Islam Garis Keras Tidak Laku – Sebagian orang di Indonesia “khawatir”
kalau kelompok “Islam garis keras” atau kelompok “Islam ekstrim” akan
berkembang biak karena “laku di pasaran”. Tetapi menurutku kelompok ini
tidak akan laku di “pasar global” masyarakat Indonesia.
Islam Garis Keras Tidak Laku
Saya mengkaji berbagai perkembangan kelompok ini di berbagai negara
sejak negara-negara pecahan Uni Soviet di Asia Tengah sampai
negara-negara di kawasan Asia Seatan, Afrika, Arab, dan Timur Tengah,
mereka gagal “memasarkan” ide-ide keagamaan mereka kepada masyarakat.
Ciri-ciri kelompok “Islam Sontoloyo” (istilah ini dari Bung Karno)
ini hobi menebarkan pandangan dan tindakan intoleransi, anti-pluralitas,
“takfiri” (gemar mengafir-sesatkan orang atau kelompok lain), tidak
ramah alias “mbesengut” dengan kelompok luar, tertutup dalam pergaulan
alias tidak mau membuka diri dengan dunia luar, arogan alias seenak
perutnya sendiri, dan juga gampang ngamuk. Dikit-dikit marah,
tersinggung, main pentungan. Silakan kenali ciri-ciri mereka di
lingkungan Anda masing-masing. Juga jangan lupa pesan “Bang Napi”.
Di berbagai negara, pemerintah menumpas habis kelompok-kelompok
“tengil” pengganggu stabilitas politik, harmoni sosial, dan perdamaian
antar-umat manusia ini, sementara di negara-negara lain, pemerintah
melarang ormas “Islam garis keras” dan terus diawasi aktivitas dan gerak-gerik kelompok ini.
Karena tidak laku memasarkan ide-ide dan praktek keislaman yang
mereka anut dan percayai, maka mereka menggunakan cara-cara kekerasan:
pemaksaan, menakut-nakuti, sampai pada kekerasan fisik.
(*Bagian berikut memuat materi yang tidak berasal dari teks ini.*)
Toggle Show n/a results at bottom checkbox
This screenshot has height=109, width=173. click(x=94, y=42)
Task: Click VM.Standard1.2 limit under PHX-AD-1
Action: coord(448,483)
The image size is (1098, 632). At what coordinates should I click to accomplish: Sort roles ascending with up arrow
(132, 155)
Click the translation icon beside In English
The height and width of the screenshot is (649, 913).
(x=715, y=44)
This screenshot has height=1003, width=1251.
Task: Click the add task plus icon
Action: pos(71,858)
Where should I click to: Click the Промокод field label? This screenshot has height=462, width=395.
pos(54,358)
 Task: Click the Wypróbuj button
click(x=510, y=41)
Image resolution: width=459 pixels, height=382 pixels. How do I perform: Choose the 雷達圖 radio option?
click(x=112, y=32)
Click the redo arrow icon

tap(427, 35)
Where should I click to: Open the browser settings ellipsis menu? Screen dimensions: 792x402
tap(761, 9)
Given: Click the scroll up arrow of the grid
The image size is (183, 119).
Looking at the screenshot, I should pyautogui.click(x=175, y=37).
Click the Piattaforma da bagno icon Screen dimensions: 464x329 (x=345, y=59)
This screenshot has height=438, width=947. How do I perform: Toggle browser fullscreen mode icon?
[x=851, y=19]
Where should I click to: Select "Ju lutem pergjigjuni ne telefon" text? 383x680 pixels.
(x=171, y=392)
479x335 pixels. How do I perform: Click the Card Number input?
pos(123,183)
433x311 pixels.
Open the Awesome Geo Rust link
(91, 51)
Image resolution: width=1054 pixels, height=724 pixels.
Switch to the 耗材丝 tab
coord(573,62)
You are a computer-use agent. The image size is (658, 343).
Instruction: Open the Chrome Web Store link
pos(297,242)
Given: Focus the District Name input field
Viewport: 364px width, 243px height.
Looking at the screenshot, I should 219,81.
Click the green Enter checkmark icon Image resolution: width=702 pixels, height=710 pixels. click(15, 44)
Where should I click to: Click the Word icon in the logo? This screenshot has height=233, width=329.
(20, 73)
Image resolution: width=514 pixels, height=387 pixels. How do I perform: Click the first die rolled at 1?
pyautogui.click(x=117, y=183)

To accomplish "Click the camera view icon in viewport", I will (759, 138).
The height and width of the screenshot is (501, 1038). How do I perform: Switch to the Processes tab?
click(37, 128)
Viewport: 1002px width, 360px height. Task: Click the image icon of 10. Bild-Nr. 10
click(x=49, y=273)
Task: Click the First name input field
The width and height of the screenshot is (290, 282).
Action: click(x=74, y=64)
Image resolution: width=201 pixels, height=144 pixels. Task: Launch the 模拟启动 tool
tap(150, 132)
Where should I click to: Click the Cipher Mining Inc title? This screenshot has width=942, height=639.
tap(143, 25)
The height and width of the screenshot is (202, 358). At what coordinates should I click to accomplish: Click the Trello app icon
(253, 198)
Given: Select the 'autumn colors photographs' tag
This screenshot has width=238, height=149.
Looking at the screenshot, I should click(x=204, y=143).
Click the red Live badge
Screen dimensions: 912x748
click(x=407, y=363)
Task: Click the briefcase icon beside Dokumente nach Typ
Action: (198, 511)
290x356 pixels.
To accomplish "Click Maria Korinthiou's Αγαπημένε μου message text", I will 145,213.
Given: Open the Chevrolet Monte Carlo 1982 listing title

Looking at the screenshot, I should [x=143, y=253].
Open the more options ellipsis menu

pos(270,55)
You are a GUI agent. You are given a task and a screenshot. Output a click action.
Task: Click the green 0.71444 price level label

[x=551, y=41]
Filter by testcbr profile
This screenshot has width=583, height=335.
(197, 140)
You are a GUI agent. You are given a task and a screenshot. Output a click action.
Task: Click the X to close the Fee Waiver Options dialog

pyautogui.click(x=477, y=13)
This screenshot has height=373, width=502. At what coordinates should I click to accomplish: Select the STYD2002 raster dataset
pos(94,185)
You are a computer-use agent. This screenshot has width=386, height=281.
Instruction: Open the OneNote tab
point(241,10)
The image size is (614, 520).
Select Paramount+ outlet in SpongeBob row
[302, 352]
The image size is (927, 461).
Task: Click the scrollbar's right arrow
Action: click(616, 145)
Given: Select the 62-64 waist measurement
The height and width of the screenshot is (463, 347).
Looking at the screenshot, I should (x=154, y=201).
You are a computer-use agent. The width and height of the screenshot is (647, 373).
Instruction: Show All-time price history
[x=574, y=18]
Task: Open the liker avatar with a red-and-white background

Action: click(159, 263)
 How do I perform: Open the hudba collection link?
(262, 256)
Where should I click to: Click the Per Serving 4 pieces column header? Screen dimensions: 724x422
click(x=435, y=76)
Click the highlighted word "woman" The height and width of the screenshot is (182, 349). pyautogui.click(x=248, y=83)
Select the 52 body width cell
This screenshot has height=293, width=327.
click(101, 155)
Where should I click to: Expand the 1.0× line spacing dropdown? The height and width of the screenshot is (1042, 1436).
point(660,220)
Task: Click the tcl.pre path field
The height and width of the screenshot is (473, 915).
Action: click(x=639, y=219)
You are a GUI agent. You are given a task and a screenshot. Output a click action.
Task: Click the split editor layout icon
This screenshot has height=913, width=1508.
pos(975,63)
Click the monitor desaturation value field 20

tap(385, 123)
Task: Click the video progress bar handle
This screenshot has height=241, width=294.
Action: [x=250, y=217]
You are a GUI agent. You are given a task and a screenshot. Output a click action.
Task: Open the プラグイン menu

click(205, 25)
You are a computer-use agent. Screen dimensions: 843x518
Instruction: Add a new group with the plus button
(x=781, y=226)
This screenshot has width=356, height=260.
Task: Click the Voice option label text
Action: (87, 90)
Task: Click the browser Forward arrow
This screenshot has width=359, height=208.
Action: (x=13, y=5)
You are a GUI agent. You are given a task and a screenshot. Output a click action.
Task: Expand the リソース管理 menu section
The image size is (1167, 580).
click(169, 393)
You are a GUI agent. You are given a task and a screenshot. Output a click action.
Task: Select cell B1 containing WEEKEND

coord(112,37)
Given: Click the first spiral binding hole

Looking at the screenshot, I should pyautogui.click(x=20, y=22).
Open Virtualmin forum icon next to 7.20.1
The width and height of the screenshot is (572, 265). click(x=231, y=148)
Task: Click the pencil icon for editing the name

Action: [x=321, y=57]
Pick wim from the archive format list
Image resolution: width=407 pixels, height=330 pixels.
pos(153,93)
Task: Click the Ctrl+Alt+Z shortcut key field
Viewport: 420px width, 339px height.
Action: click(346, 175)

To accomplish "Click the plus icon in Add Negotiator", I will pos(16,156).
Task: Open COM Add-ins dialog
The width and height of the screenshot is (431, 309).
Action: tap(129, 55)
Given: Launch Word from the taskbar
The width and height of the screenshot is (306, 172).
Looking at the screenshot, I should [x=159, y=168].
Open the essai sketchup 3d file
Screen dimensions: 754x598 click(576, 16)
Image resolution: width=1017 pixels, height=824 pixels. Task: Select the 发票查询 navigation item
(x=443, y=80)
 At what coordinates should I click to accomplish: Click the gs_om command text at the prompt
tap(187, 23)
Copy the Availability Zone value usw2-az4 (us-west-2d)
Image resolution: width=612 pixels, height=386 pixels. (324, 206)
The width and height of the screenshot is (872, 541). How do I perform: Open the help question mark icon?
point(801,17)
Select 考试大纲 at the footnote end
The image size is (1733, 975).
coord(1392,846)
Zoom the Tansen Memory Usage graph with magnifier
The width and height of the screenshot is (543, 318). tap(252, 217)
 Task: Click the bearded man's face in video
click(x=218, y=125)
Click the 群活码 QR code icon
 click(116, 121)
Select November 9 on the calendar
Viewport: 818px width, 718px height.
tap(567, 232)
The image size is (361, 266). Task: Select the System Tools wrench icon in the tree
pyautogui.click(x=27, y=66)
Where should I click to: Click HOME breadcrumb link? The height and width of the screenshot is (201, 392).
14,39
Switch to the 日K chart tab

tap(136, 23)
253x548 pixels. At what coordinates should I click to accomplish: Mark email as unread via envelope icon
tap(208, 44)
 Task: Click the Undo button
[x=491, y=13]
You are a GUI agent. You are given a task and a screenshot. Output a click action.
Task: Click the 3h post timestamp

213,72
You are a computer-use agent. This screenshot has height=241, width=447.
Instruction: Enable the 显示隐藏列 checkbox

Kalau laku kan
gak perlu pakai cara-cara kekerasan karena orang akan dengan suka rela
memeluk versi atau jenis keislaman yang mereka “pasarkan”.
Dengan kata lain, kekerasan bagi kelompok ini adalah akibat sekaligus
strategi untuk memasarkan “dagangan Islam” yang mereka tawarkan. Maka
Anda jangan heran kalau sejarah eksistensi kelompok “Islam garis keras”
ini selalu diiringi dengan kekerasan.
Kultur masyarakat Islam Indonesia itu pada umumnya adalah “kultur
Islam nominal” yang sangat fleksibel dalam beragama dan berislam serta
kurang begitu menyukai “ekstrimitas” keagamaan. “Geografi kutural”
Indonesia yang warna-warni, yang kontras dengan kawasan Arab dan Timur Tengah, sangat mempengaruhi corak keislaman dan keberislaman kaum Muslim disini.
Budaya keislaman Indonesia itu tidak dibentuk secara tiba-tiba tetapi
melalui proses sejarah yang begitu panjang. Karena itu sejak abad-abad
silam, munculnya aneka kelompok keislaman yang kaku-regeng kayak tiang
listrik ini selalu mendapatkan penolakan dan reaksi negatif masyarakat
setempat.
Jangan melihat atau mengukur Islam di Indonesia dari yang tampak
hingar-bingar di tv-tv atau di titik-titik tertentu di sejumlah kota
besar. Tetapi tengoklah ke kota-kota kecil di berbagai daerah, ke
pinggiran-pinggiran kota, ke kampung-kampung, maka kita akan merasakan
Islam seperti apa yang didambakan oleh kaum Muslim di Indonesia.
Tidak seperti kelompok “Islam eskrim” eh “ekstrim” maksudku, yang
hobi berkoar-koar seperti ayam mau bertelur, kaum Muslim kebanyakan di
Indonesia itu lebih memilih diam dan fokus dengan aktivitas sehari-hari
ketimbang grudak-gruduk kesana-kemari. Meski begitu, mereka tahu mana
yang baik, mana yang buruk. Pada waktunya nanti mereka akan bersikap.
Terbukti setiap Pemilu, kaum Muslim kebanyakan tidak menggubris ajakan,
seruan, dan propaganda para elit “Islam garis keras” ini. Ya kan?